ENTRIES SHOWN

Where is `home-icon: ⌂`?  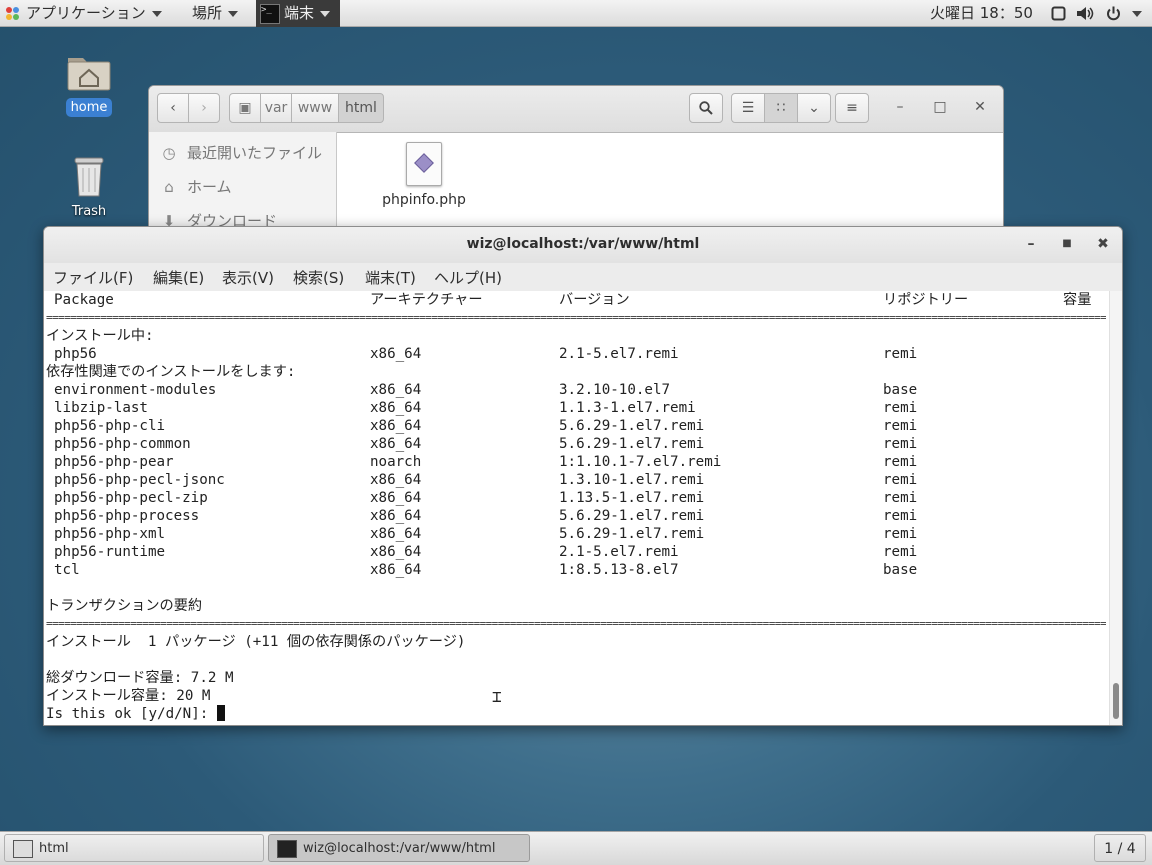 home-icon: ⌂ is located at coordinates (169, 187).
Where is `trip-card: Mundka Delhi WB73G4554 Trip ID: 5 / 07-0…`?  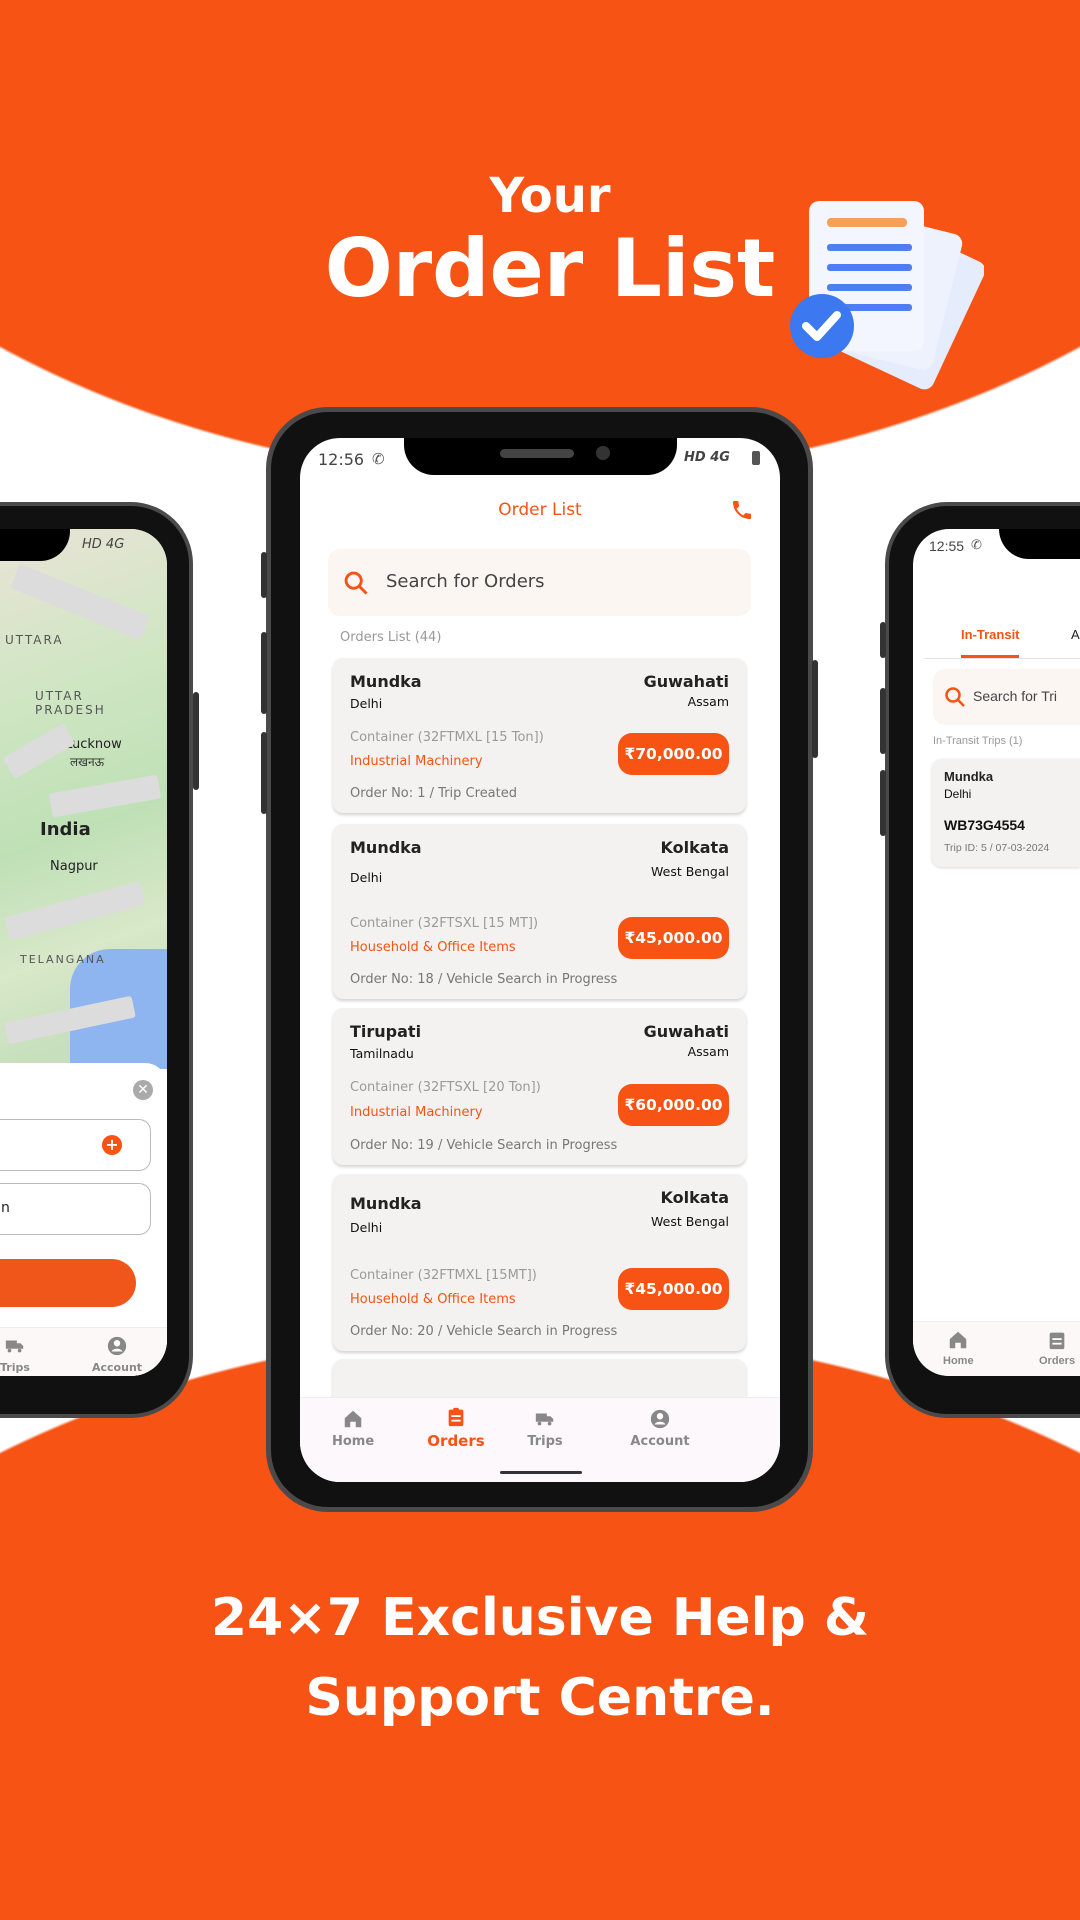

==

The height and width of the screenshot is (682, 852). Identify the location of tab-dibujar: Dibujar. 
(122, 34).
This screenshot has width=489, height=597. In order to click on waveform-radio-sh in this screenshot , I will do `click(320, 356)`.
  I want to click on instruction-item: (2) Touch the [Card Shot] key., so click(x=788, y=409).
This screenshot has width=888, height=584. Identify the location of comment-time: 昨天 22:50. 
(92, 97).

TASK OBJECTIVE
Please locate each line in the records that contains the string "height", and copy those lines.

RESPONSE BOX
The height and width of the screenshot is (682, 852). Identify the location of tab-dibujar: Dibujar. 
This screenshot has width=489, height=597. In order to click on waveform-radio-sh in this screenshot , I will do `click(320, 356)`.
This screenshot has width=888, height=584. Identify the location of comment-time: 昨天 22:50. 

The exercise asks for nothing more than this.